The streets of Homs are filled with Syrians, outraged at the continued crackdown of President Bashar Assad. Assad’s security forces killed 125 protesters on Monday, according to multiple news outlets.
Due to constraints placed on the local media, there has been no independent corroboration of the body count.
The protests, which began last March, have faced significant violence from the Assad regime. The protesters were out in full force on Monday after a referendum put forth by the Syrian president was passed.
The referendum promises democratic reform, but guarantees that Assad will stay in power until at least 2018.

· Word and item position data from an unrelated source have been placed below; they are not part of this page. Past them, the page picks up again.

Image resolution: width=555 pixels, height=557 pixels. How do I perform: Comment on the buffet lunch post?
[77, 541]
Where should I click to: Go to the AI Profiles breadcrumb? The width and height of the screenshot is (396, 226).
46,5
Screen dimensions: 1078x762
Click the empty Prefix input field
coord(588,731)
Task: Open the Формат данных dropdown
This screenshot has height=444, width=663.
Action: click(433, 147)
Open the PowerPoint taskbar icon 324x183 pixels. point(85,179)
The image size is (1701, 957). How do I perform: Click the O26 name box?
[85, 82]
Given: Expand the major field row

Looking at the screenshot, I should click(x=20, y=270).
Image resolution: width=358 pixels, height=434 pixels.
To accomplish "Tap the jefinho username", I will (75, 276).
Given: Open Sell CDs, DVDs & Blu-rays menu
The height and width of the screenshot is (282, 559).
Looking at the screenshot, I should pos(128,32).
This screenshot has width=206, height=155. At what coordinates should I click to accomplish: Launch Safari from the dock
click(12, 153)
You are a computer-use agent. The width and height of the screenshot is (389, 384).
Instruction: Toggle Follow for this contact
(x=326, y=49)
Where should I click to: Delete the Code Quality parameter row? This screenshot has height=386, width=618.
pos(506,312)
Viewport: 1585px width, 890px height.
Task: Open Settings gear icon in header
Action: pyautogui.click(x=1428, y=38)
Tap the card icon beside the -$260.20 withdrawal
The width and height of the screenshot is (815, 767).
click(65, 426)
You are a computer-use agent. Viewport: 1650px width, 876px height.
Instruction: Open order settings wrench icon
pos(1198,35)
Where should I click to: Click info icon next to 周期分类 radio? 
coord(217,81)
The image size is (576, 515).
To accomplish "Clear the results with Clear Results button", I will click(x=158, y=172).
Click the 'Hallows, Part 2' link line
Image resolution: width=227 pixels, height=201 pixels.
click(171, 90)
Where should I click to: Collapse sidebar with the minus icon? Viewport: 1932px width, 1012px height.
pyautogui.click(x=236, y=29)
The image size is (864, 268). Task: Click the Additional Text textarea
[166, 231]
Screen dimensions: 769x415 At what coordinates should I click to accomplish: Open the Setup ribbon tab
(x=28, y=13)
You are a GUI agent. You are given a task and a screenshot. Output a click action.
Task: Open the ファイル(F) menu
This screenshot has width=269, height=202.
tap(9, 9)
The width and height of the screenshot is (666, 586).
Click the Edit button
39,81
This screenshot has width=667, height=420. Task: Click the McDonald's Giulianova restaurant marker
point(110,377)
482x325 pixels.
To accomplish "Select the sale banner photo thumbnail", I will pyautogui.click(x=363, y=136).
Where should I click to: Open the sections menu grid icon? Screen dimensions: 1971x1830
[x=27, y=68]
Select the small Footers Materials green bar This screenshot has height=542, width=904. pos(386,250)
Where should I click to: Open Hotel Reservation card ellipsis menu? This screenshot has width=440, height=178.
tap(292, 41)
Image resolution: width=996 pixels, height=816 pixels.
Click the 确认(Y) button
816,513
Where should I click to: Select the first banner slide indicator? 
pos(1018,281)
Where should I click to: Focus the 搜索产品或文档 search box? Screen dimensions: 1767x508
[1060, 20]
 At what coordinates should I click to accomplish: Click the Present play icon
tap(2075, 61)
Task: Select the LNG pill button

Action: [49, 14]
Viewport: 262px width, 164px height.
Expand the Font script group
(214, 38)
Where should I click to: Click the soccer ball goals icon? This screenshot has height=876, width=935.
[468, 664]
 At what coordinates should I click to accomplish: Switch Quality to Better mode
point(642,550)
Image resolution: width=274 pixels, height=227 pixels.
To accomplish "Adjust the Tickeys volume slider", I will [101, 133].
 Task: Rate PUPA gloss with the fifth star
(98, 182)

The referendum was immediately lambasted by the opposition as a sham. U.S. Secretary of State Hillary Clinton told CBS News, “It’s a phony referendum, and it is going to be used by Assad to justify what he’s doing to other Syrian citizens.”
German Foreign Minister Guido Westerwelle called it a farce, and said that Assad must end the violence.
Not everyone in Syria feels the need to overthrow the current regime, however.
Mohammed Diab, a civil servant in Syria, old The Associated Press, “This is a good constitution. It calls for party pluralism and the president can only hold the post for two terms. These did not exist in the past.”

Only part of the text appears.